### RECORDS SHOWN
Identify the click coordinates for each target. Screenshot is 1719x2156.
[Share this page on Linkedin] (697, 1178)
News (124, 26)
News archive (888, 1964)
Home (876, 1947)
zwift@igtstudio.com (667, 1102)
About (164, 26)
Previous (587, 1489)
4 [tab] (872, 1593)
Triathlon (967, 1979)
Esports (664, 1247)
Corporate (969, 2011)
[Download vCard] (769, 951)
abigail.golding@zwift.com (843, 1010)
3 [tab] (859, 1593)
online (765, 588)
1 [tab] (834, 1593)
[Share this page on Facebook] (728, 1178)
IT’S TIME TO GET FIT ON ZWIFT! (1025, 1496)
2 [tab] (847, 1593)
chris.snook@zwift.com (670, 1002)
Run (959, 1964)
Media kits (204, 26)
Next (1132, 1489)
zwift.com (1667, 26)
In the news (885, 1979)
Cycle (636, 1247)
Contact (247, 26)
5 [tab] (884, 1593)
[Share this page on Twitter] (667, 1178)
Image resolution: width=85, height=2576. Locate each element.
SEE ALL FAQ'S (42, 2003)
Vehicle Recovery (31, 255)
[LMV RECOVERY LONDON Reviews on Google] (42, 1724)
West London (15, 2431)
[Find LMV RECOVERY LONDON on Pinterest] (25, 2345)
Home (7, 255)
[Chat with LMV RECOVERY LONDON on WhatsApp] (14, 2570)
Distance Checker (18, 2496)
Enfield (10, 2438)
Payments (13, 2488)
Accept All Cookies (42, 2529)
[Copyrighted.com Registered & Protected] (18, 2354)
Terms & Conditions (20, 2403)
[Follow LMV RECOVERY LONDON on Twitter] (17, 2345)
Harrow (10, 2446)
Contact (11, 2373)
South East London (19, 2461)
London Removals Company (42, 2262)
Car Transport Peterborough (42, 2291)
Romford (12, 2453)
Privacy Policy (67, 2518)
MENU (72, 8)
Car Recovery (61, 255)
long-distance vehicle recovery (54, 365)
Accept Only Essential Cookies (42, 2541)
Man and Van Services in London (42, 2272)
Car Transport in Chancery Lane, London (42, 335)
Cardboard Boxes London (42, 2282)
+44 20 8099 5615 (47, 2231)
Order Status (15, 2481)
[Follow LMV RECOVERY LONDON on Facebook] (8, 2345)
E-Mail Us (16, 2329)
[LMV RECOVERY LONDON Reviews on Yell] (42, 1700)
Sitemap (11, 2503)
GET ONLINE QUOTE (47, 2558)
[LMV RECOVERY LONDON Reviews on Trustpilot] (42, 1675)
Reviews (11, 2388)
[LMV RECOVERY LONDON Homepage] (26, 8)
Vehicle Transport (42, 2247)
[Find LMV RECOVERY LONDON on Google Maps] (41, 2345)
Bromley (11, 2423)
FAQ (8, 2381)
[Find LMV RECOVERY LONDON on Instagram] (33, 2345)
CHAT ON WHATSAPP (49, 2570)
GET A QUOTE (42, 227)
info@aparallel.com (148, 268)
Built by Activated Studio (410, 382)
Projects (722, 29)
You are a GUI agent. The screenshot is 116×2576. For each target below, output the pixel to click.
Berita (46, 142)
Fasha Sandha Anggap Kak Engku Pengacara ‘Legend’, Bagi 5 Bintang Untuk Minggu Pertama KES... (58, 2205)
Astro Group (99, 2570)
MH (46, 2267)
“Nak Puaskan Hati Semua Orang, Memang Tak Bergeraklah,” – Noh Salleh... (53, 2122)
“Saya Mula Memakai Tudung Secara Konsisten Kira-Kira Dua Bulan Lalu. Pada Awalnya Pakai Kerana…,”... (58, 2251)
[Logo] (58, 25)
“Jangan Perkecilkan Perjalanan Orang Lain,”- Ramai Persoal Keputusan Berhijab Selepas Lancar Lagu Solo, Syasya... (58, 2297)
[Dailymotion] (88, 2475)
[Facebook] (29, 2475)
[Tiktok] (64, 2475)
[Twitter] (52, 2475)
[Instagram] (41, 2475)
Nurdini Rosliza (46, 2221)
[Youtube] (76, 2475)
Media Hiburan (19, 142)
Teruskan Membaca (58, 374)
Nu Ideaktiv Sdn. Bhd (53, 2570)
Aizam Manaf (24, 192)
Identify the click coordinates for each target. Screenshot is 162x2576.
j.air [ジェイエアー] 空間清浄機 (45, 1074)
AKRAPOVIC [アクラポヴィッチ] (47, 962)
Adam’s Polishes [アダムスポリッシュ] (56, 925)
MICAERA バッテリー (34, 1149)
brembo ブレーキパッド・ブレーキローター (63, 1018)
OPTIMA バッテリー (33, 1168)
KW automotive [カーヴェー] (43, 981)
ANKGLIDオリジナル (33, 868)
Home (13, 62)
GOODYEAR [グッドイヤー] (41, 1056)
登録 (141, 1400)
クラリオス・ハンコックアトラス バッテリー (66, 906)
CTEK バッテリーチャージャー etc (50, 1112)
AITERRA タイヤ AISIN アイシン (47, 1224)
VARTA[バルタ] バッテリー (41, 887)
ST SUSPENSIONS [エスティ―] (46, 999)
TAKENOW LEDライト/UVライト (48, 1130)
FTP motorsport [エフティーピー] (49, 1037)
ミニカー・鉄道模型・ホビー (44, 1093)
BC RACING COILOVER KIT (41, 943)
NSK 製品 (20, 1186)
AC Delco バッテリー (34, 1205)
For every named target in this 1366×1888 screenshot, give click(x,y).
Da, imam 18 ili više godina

### EXERCISE INSTRUCTIONS
Repeat, word for word, the lines from the opening of the material through the line containing "[Share this page on Facebook] (728, 1178)".

### YOUR RESPONSE
Identify the click coordinates for each target. Screenshot is 1719x2156.
[Share this page on Linkedin] (697, 1178)
News (124, 26)
News archive (888, 1964)
Home (876, 1947)
zwift@igtstudio.com (667, 1102)
About (164, 26)
Previous (587, 1489)
4 [tab] (872, 1593)
Triathlon (967, 1979)
Esports (664, 1247)
Corporate (969, 2011)
[Download vCard] (769, 951)
abigail.golding@zwift.com (843, 1010)
3 [tab] (859, 1593)
online (765, 588)
1 [tab] (834, 1593)
[Share this page on Facebook] (728, 1178)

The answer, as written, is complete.